I’ve always wanted kids, but not kids of my own making. I fear that if I were to have an offspring of my own, I would automatically be responsible for this little being I bring into the universe. Will my child be ugly, beautiful, obese, thin, happy, sad, disabled? Regardless, I will love my child – but love is always a choice. Such as when you choose a partner. You don’t wake up one day with the epiphany that you’re in love; you make a conscious decision to love, commit, and devote yourself to someone. And when you do, you try to choose someone who’s smart, funny, and good looking. With a child though, you’re hooped if you don’t win the genetic lottery. Quite honestly, I don’t have faith in my own genes.
I remember bringing home my report card to two unhappy parents. A “B” average, really? They asked. Yes mom, yes dad.

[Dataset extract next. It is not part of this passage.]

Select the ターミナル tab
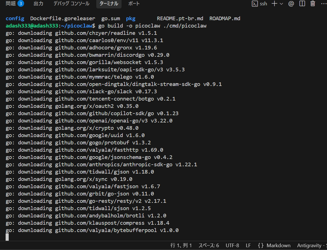 [109, 4]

It says right here that B’s are good and C+ is above average. I responded. Do you want to be just above average? An A is excellent.

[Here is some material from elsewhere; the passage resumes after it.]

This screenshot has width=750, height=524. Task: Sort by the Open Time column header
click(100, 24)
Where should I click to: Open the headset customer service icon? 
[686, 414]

And now it has been engrained into me that being good isn’t enough, when you have the choice to be excellent. I don’t want to bring into this world an above average child of my own, of which I will be responsible for and has all my flaws, my weaknesses and my sins. I’ve unsuccessfully spent the past 28 years of my life fixing and failing my problems, the last thing I need to do is recreate them only to fail them again. I want my own excellent child, but am not quite ready to drop my questionable sperm into a nebulous vortex of equally questionable eggs. I want to adopt so that if ever my child hates me, my son or daughter will know that I’m not the creator to hate, but the one who’s cleaning up that creator’s mess. I’m not good enough to bring excellent life into this world, but I’ll be excellent to save another because that responsibility will be of my own volition and not one I inadvertently created for myself.